La RDC possède un potentiel hydroélectrique estimé à près de 100 000 MW. Avec Inga et Transaqua, le pays doit donc considérer l’eau et l’énergie non seulement comme des ressources naturelles, mais comme des leviers économiques et stratégiques. Dans un contexte de forte croissance démographique et de demande accrue en électricité, cette question dépasse largement le cadre technique.
Le fleuve Congo offre une base énergétique rare sur le continent. Son débit régulier permet d’envisager une production stable d’électricité, essentielle pour faire fonctionner une économie moderne. Le projet Inga III s’inscrit dans cette logique. Malgré ses contraintes financières, environnementales et sociales, il peut fournir une énergie continue, utile pour les mines, les industries, les transports et les ménages. Contrairement aux sources intermittentes comme le solaire ou l’éolien, l’hydroélectricité permet d’alimenter en permanence les activités économiques. Pour la RDC, l’enjeu dépasse la simple production d’électricité : il s’agit d’utiliser cette énergie pour transformer localement les ressources minières, notamment le cuivre et le cobalt, et ainsi créer plus de valeur sur le territoire.
Les solutions décentralisées, comme les mini-réseaux solaires ou les petites centrales, restent nécessaires pour améliorer l’accès à l’électricité dans les zones rurales. Elles répondent à des besoins immédiats et ciblés. Mais elles ne suffisent pas à soutenir une industrialisation à grande échelle.
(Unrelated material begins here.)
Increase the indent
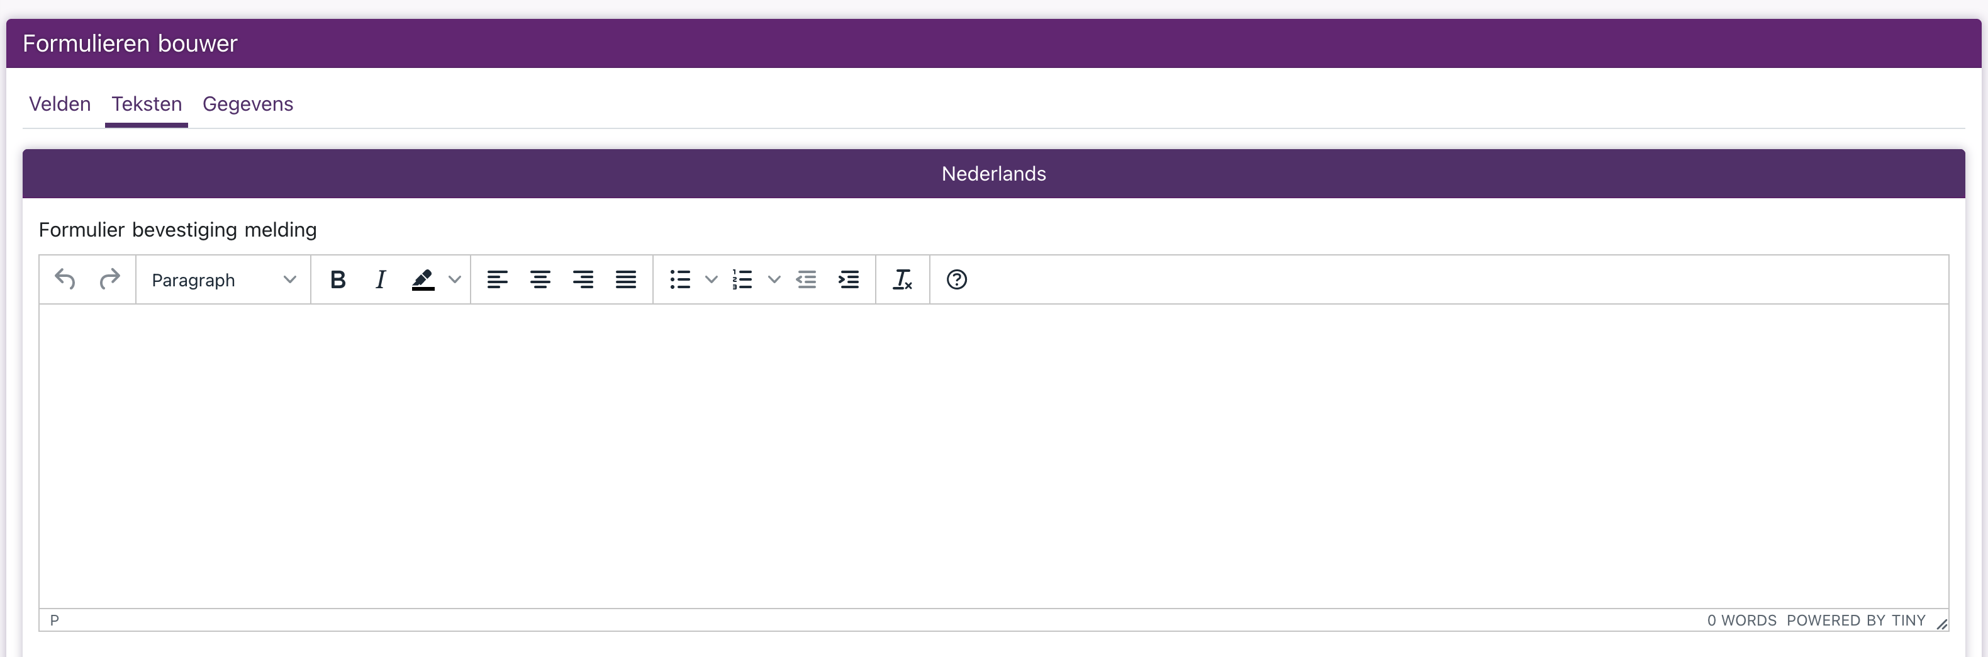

Un pays de plus de 100 millions d’habitants a besoin d’infrastructures lourdes capables de produire en grande quantité sur le long terme. C’est dans ce cadre que les grands barrages prennent leur importance, à condition d’être bien planifiés et correctement encadrés.
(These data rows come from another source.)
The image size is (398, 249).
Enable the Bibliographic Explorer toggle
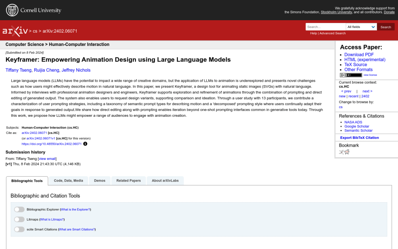coord(19,209)
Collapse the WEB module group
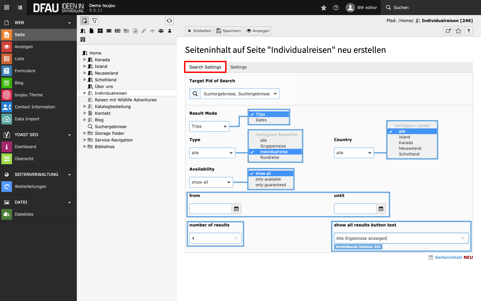Screen dimensions: 481x301 69,23
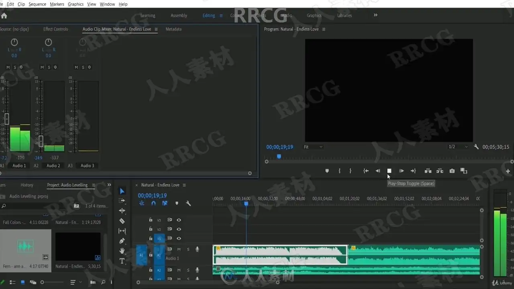Toggle V3 track output eye
The width and height of the screenshot is (514, 289).
(x=179, y=220)
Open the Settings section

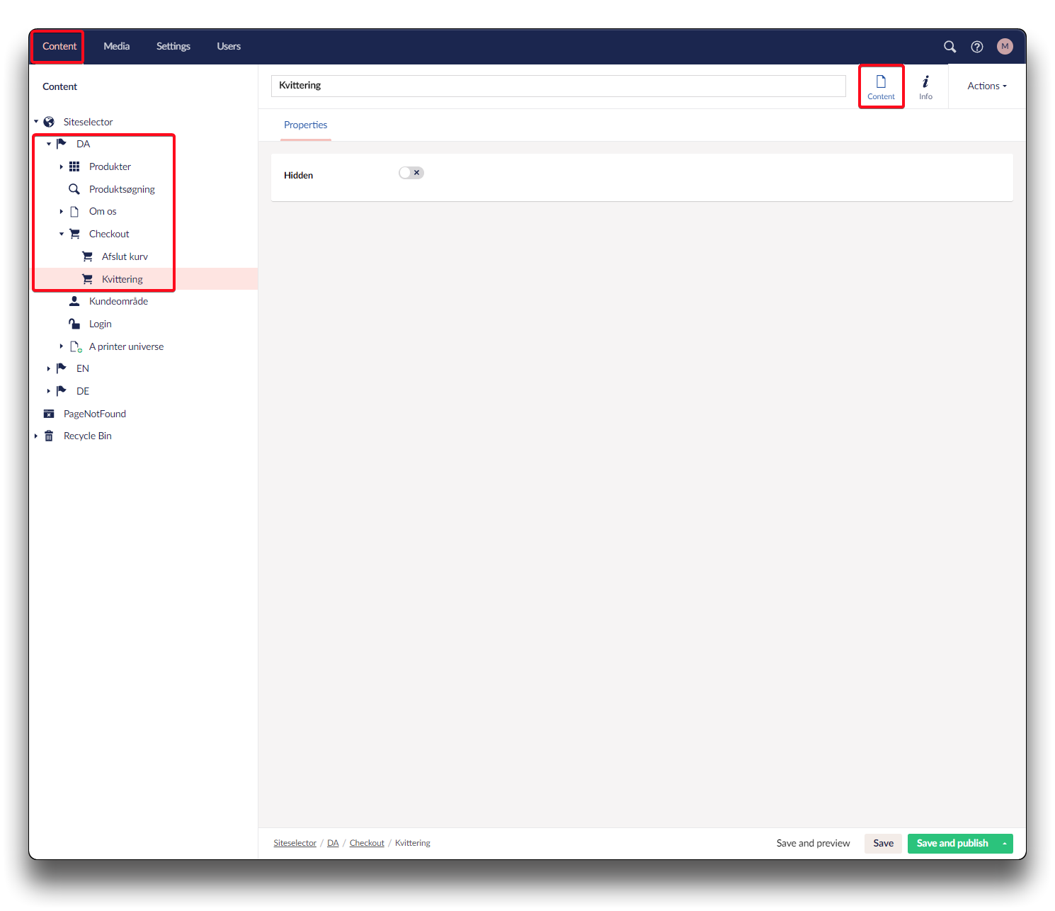173,47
L’eau du bassin du Congo au cœur des équilibres régionaux
Le projet Transaqua pose une autre question, plus sensible. Il prévoit de détourner une partie des eaux du bassin du Congo vers le lac Tchad pour faire face à la baisse de son niveau. L’objectif est de soutenir les pays du Sahel confrontés à la sécheresse. Mais ce projet peut avoir des conséquences importantes pour la RDC. Le bassin du Congo forme un système complexe qui influence la navigation, l’agriculture, la pêche, les réserves d’eau souterraine, la biodiversité et même les conditions climatiques locales. Modifier les flux d’eau peut donc déséquilibrer cet ensemble et affecter aussi la production hydroélectrique en aval, notamment à Inga.
Dans ce contexte, la question de la souveraineté devient centrale. La RDC ne peut pas considérer ses ressources en eau comme disponibles sans condition. Toute décision de transfert doit reposer sur des études scientifiques indépendantes, une transparence totale des données et une consultation des populations concernées. L’eau est aujourd’hui une ressource stratégique au même titre que les minerais ou l’énergie. Dans plusieurs régions du monde, elle est déjà source de tensions entre États. La RDC doit donc structurer une diplomatie de l’eau capable de défendre ses intérêts tout en participant aux équilibres régionaux.
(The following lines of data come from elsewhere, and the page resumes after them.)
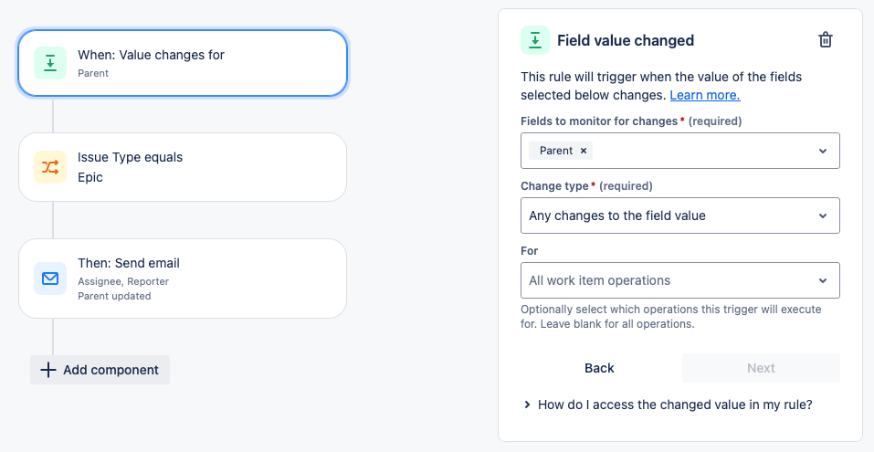Click the Parent chip label in the field

tap(556, 151)
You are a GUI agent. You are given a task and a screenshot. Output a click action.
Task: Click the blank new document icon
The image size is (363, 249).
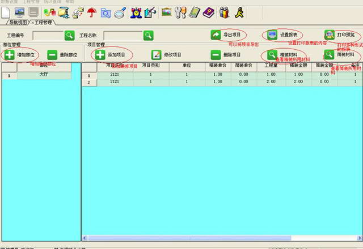coord(5,11)
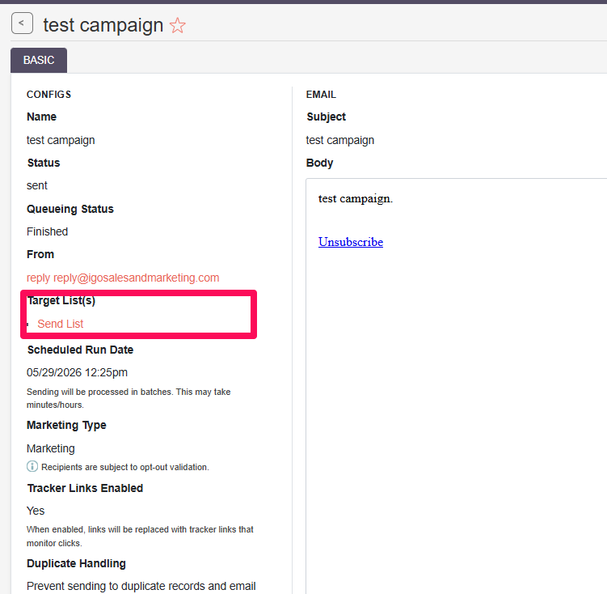This screenshot has height=594, width=607.
Task: Open the Send List target list
Action: (x=61, y=324)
Penser l’eau et l’énergie sur le long terme implique de dépasser les approches sectorielles. Ces ressources doivent être intégrées dans une stratégie globale qui relie l’économie, l’environnement, l’aménagement du territoire et les besoins des populations. Les projets comme Inga peuvent devenir des moteurs d’industrialisation s’ils s’accompagnent d’une gouvernance claire, d’un financement solide et d’une vision cohérente. Transaqua, de son côté, nécessite une approche prudente, car il touche directement à l’équilibre hydrique du pays. La RDC dispose d’un avantage naturel important, mais sa transformation en puissance économique dépendra des choix politiques, techniques et stratégiques qui seront faits dans les prochaines années.